A Bayesian Image-Domain Approach to Virtual Non-Contrast Imaging In Dual-Energy Hypersight CBCT
Abstract
Purpose
The new generation of cone-beam CT (CBCT) systems, such as HyperSight (Varian Medical Systems), provide CT-like image quality with improved HU accuracy. Dual-energy Cone beam CT (DE-CBCT)–based virtual non-contrast (VNC) imaging avoids additional non-contrast CT scan required for treatment planning. This work proposes a Bayesian, image-domain VNC algorithm for HyperSight CBCT, with the goal of robust iodine removal while preserving underlying anatomy.
Methods
Comprehensive calibration measurements were performed using soft tissue–, fat–, lung–, bone–equivalent materials and calcium and iodine inserts with various densities and concentrations. Low (80 kVp) and high-energy (140 kVp) scans were acquired using the HyperSight CBCT system. A material classification knowledge base algorithm characterized by the mean and covariance matrix of each material was developed. For each voxel, soft probabilistic material classification was performed based on Mahalanobis distance to these manifolds. A Bayesian model, which represents each voxel as a baseline material component with an additive iodine contribution, was selectively applied to highly ambiguous voxels.
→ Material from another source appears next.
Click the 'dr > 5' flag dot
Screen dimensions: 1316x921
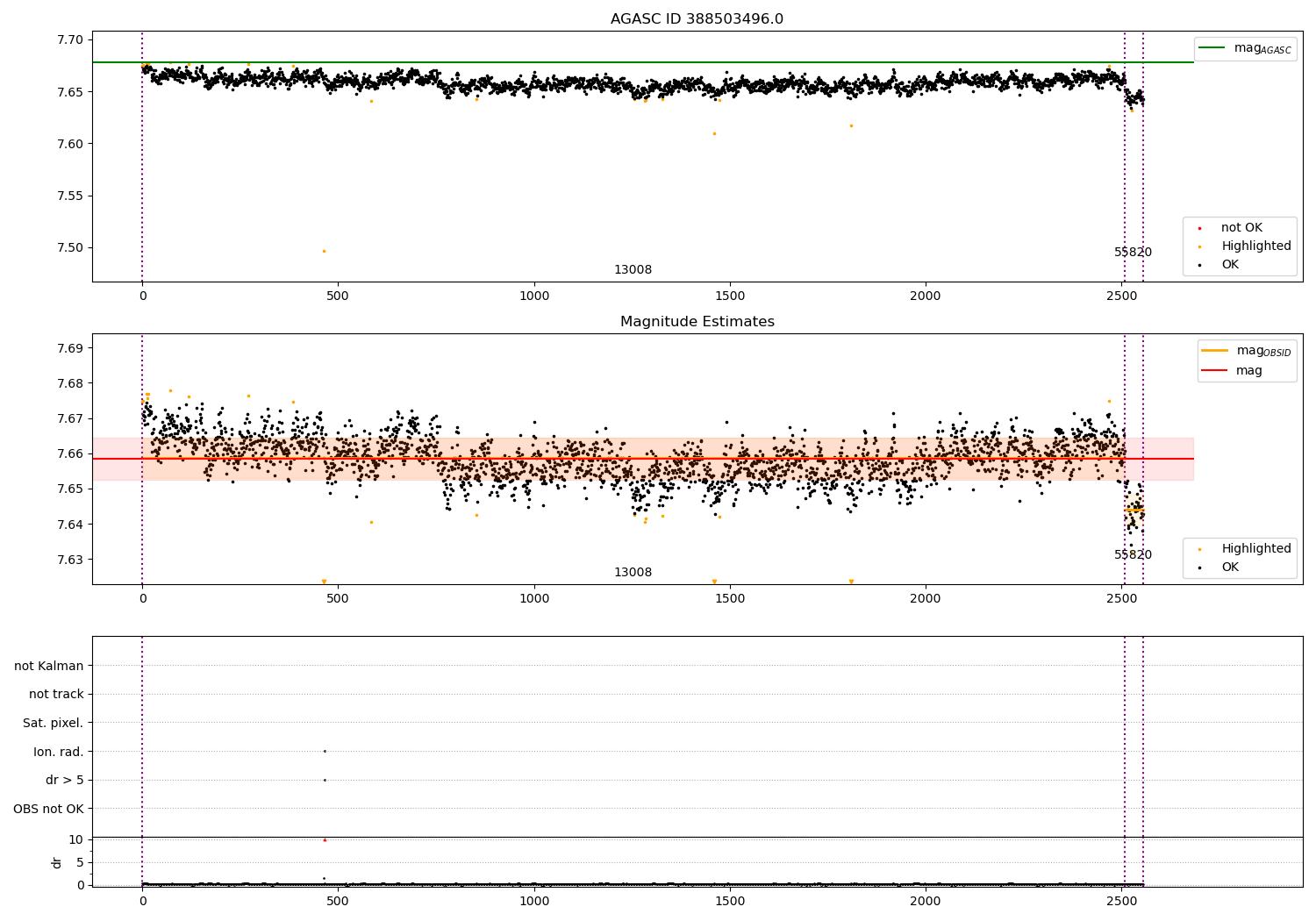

Classification probabilities were incorporated as Bayesian priors, and a Markov chain Monte Carlo (MCMC) solver was employed.
Results
The novel VNC algorithm successfully generated VNC CBCT images in which iodine-enhanced regions were substantially suppressed across the tested concentration range, while the underlying Rando phantom anatomy including bone regions were well preserved. No obvious anatomical distortion or over-subtraction was observed in non-enhanced regions. The method additionally produced voxel-wise iodine maps and uncertainty estimates.
Conclusion
A novel Bayesian VNC algorithm was developed that leverages statistical dual energy material classification priors for HyperSight CBCT. The results show promise for robust iodine removal while preserving anatomical fidelity. Further validation and quantitative evaluation are ongoing.